Un hombre definido enteramente por la obediencia
José entra en la historia del Evangelio ya enfrentando una decisión que podría haberla terminado antes de empezar. Comprometido con María y encontrándola embarazada sin ninguna acción aparente de su parte, Mateo lo describe planeando terminar el compromiso discretamente en lugar de exponerla a la deshonra pública —una respuesta razonable, incluso misericordiosa, dado lo que sabía en ese momento. Todo cambia con un solo sueño: "un ángel del Señor le apareció en sueños y le dijo: José, hijo de David, no temas recibir a María tu mujer, porque lo que en ella es engendrado, del Espíritu Santo es. Y dará a luz un hijo, y llamarás su nombre JESÚS, porque él salvará a su pueblo de sus pecados" (Mateo 1:20-21, RVR1960). La respuesta de José no se registra en palabras en absoluto —solo que hizo lo que el ángel le ordenó.

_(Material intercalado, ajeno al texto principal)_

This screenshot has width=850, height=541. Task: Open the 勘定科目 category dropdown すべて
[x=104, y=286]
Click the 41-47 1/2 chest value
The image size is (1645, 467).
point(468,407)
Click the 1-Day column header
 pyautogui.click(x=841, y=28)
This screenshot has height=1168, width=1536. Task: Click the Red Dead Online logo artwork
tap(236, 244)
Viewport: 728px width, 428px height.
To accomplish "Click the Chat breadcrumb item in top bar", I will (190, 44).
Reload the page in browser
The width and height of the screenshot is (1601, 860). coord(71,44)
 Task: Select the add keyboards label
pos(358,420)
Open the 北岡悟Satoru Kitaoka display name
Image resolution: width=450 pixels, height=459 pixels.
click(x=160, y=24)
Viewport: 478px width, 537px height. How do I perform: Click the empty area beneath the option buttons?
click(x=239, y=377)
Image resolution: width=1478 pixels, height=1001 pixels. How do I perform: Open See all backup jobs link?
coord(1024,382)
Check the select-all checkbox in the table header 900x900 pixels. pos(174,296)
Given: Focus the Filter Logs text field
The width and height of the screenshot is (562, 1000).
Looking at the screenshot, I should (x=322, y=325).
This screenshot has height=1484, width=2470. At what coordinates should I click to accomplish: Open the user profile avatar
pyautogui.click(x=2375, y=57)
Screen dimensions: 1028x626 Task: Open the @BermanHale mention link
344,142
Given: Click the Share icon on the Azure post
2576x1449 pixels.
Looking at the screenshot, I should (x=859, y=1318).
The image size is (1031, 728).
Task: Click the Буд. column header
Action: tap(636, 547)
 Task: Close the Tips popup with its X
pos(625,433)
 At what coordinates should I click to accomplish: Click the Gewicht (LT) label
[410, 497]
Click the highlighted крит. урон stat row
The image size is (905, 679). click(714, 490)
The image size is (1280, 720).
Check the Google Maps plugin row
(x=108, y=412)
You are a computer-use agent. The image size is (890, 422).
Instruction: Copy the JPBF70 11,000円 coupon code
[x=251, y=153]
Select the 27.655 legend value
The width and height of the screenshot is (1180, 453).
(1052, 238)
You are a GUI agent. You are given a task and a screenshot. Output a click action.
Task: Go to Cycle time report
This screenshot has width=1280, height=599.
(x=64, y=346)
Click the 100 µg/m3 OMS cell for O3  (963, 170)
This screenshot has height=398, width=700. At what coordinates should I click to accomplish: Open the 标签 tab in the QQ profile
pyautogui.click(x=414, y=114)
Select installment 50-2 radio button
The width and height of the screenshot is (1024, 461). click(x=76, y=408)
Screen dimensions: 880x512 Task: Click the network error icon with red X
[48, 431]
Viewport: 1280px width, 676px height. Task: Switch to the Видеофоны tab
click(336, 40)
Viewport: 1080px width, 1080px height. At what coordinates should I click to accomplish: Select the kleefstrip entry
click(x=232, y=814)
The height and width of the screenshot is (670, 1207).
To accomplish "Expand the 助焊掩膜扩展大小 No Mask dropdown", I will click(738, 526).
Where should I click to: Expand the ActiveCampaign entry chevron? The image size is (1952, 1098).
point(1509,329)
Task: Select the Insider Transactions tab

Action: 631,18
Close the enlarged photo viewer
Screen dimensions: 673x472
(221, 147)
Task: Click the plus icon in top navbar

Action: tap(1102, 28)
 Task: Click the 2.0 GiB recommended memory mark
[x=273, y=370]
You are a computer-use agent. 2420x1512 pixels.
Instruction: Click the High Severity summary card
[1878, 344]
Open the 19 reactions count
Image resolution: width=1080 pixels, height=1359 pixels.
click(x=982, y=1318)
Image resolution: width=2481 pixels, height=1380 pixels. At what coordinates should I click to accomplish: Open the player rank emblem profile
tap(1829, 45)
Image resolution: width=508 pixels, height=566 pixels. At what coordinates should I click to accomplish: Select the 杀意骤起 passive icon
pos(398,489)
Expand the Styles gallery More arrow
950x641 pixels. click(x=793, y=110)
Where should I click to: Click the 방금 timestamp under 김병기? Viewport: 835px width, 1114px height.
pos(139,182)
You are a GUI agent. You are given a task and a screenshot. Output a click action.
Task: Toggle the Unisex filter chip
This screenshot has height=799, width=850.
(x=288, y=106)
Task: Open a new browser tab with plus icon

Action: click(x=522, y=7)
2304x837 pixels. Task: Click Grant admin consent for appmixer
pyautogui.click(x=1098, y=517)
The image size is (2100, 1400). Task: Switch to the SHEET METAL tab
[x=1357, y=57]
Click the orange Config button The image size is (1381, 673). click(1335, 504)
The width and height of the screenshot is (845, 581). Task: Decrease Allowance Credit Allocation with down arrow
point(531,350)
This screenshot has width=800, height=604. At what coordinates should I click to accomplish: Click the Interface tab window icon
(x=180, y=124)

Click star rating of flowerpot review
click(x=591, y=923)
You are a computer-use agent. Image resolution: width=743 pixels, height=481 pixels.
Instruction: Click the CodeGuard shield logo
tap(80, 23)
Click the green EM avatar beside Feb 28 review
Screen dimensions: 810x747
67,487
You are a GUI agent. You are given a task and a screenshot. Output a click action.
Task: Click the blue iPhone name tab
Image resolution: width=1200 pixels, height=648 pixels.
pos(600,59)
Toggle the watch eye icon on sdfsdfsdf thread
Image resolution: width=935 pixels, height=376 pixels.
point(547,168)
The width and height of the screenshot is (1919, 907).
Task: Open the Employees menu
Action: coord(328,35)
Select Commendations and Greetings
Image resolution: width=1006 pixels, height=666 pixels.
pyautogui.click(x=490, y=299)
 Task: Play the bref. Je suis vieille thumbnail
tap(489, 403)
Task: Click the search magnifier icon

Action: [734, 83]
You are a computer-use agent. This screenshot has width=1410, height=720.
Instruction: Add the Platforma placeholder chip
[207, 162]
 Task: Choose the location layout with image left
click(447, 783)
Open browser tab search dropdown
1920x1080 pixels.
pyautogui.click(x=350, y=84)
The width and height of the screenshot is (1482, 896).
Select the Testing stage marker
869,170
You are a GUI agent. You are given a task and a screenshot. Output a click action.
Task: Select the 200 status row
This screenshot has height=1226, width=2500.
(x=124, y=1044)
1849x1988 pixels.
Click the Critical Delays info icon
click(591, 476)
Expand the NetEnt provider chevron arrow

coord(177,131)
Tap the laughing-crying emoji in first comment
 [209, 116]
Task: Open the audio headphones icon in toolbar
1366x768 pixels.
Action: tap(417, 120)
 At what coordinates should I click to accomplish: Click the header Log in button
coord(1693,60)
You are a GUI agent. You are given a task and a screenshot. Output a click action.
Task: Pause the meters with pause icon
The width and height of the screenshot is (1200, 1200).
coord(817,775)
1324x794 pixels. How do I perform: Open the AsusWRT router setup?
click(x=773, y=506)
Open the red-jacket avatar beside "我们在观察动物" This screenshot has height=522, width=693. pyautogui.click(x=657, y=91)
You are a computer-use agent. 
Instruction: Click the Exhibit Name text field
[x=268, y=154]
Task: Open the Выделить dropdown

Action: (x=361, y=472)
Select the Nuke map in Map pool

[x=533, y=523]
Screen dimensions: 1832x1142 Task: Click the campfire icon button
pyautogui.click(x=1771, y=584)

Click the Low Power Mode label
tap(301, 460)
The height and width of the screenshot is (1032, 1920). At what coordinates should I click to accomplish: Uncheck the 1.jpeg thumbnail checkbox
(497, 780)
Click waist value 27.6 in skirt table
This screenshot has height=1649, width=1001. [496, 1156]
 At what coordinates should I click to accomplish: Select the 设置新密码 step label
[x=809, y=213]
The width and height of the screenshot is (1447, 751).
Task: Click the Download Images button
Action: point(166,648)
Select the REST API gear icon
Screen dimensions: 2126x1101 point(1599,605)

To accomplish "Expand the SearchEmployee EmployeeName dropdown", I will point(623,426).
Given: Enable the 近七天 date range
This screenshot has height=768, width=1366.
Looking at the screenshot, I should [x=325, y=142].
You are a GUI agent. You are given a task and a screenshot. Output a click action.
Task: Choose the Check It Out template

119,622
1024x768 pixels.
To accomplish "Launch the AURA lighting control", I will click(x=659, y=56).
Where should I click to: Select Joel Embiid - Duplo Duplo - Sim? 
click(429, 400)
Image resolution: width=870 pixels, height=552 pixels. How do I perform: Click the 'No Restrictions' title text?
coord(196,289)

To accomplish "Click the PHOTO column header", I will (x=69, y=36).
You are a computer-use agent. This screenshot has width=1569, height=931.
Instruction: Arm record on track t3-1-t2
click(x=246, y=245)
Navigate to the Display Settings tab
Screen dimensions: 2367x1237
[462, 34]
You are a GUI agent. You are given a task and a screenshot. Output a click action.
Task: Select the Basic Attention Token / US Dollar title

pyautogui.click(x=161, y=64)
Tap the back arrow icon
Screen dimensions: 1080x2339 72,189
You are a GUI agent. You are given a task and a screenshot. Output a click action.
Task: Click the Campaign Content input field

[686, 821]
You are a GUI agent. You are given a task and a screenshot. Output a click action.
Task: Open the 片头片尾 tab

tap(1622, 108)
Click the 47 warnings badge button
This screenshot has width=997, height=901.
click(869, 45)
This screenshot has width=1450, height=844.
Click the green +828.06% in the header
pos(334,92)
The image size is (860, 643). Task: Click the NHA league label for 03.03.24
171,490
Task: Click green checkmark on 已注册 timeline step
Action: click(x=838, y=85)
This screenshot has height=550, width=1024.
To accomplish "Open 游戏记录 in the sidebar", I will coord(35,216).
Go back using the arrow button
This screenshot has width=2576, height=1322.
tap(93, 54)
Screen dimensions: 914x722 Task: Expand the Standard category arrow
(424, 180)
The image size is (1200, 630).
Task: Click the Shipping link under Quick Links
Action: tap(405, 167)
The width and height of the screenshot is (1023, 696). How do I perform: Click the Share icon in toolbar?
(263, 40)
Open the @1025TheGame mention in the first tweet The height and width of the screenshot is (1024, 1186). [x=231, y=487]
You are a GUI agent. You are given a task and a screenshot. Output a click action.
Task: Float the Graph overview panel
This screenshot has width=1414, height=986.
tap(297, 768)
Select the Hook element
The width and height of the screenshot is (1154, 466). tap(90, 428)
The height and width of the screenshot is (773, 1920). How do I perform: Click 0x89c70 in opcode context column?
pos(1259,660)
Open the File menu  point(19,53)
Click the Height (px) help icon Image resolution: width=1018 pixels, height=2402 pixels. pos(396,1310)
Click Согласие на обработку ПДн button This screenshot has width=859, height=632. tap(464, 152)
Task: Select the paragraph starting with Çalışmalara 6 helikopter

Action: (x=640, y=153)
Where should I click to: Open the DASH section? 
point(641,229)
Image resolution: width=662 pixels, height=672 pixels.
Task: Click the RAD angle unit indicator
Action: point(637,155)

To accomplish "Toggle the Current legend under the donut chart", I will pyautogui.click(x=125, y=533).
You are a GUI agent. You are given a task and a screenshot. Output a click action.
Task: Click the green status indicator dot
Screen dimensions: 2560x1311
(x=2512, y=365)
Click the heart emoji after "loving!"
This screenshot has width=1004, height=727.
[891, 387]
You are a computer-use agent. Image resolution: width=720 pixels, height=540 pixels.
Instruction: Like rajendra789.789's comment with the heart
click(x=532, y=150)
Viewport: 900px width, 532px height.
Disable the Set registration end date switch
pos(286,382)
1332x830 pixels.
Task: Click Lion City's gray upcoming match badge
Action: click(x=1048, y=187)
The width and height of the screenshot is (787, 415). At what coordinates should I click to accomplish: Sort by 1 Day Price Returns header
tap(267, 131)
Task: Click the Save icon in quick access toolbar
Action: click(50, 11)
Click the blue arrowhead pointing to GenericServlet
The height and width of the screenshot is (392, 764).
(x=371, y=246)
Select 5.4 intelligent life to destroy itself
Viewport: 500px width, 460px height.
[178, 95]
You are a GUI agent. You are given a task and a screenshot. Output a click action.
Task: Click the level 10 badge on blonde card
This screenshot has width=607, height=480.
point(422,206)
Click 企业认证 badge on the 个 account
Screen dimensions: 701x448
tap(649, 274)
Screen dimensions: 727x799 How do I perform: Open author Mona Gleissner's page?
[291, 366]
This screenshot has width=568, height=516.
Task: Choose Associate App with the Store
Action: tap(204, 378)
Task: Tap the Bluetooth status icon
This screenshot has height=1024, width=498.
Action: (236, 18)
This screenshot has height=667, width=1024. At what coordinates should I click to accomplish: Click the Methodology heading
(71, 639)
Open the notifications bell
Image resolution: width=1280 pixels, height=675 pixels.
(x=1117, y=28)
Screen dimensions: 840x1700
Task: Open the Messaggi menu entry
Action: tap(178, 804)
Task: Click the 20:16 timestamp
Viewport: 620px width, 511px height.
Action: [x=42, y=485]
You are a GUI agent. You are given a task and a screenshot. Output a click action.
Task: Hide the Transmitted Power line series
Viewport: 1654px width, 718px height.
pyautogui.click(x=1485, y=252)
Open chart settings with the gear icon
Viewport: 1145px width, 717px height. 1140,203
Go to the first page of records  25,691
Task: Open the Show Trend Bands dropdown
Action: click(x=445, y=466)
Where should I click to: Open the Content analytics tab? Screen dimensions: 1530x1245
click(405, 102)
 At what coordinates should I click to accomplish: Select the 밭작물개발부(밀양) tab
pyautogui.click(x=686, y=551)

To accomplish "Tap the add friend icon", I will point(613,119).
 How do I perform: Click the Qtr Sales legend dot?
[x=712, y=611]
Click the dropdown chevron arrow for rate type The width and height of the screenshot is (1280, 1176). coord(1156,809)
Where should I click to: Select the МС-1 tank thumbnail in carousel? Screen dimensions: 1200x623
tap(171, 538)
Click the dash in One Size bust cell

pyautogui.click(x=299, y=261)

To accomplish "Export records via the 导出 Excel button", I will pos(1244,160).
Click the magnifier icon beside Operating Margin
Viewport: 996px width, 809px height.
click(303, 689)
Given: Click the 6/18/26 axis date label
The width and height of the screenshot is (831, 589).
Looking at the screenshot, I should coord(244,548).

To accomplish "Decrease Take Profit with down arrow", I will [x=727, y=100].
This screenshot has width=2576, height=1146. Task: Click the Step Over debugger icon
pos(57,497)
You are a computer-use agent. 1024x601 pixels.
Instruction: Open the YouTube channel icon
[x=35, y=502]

Georges de La Tour, "San José carpintero," 1642 — dominio público.
Un artesano, no un rey
La Escritura identifica el oficio de José con una palabra griega, "tekton", normalmente traducida como carpintero, aunque igualmente podría describir a un constructor que trabaja en piedra. De cualquier manera, José cría al Hijo de Dios no desde una posición de riqueza o estatus sino desde un oficio ordinario, en un pueblo ordinario, haciendo un trabajo ordinario —un detalle en el que los Evangelios no se detienen porque, narrativamente, no es algo destacable. Es simplemente la vida en la que creció Jesús, bajo la guía de un hombre hábil con sus manos.
Guiado por sueños, una y otra vez
La obediencia de José no es un momento único —es un patrón. Mateo lo registra recibiendo más instrucciones angélicas en sueños: huir a Egipto cuando Herodes amenaza la vida del niño Jesús, y más tarde regresar una vez que el peligro ha pasado. Cada vez, el texto simplemente señala que José se levantó y lo hizo, a menudo de noche, sin vacilación registrada en la página. Es fácil pasar esto por alto como un mero recurso narrativo, pero, tomado en conjunto, pinta un retrato específico: un hombre cuyo único papel registrado en la historia de la salvación es la acción protectora tomada por confianza, sin que se le pida nada más y sin que él ofrezca nada más.
Por qué la Iglesia todavía acude a él hoy
En 1870, el Papa Pío IX declaró formalmente a José patrono de la Iglesia universal, extendiendo el mismo papel que desempeñó para la casa en Nazaret —proveedor, protector, presencia silenciosa— a toda la vida cristiana. Su fiesta se guarda dos veces: el 19 de marzo como la solemnidad principal, y el 1 de mayo como la Fiesta de San José Obrero, añadida en 1955 para honrar su oficio junto a su paternidad. Ambas fechas apuntan a la misma imagen subyacente: no un hombre recordado por lo que dijo, sino por lo que estuvo dispuesto a hacer, sin quejarse, cada vez que se le pidió.